1. What do you mean by "yesteryear"? 30 years ago? 40? 50?(ie. divers of yesteryear were more thoroughly trained in OW and dived more regularly,
2. Were they trained more thoroughly? It certainly took longer 40-50 years ago, but that was largely due to lectures being used more than home study. Were they really more thoroughly trained in actual scuba diving methodology? This is debated regularly on ScubaBoard. Yes, a half century ago training included breathing from a tank valve without a regulator, but was that a valuable skill? Instructors then had tremendous latitude in what they taught, and it is possible that an individual diver experienced something truly rigorous, while another had a pretty easy time. A thread a couple years ago compared standards from 30 years ago to standards today and discovered that pretty much nothing from 30 years ago has been excluded (except for one-regulator buddy breathing), whereas about 15 skills have been added.

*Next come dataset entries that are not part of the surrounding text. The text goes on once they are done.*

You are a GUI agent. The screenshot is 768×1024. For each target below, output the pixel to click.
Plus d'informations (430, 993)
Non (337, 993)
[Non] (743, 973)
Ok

3. Did they dive more regularly then? In the mid-1960s, the Los Angeles county certification program (the first true certification program) was so concerned that divers were getting certified and then never diving again that they decided to create a program that would teach them about different aspects of diving in the hope they would find something to spark an interest and keep them diving. They called it advanced open water certification. Soon after that, NAUI (which was born from that organization) started their own advanced certification for exactly that reason--too many of their divers were getting OW certified and then never diving again.
About that time, scuba certification was not very popular. NAUI, trying to survive on a non-profit basis, was doing so poorly for a while that it only stayed in business with a personal loan from Bill High (who later founded PSI-PCS). It then made the decision to pull back from national status and focus on California only. When it announced that decision, it canceled a planned instructor training program scheduled in Chicago. The Chicago NAUI branch was as angry as you might expect, so they formed a new agency--PADI. Eventually PADI also created an AOW program, for the same reason that LA County and NAUI had done so--trying to keep divers diving.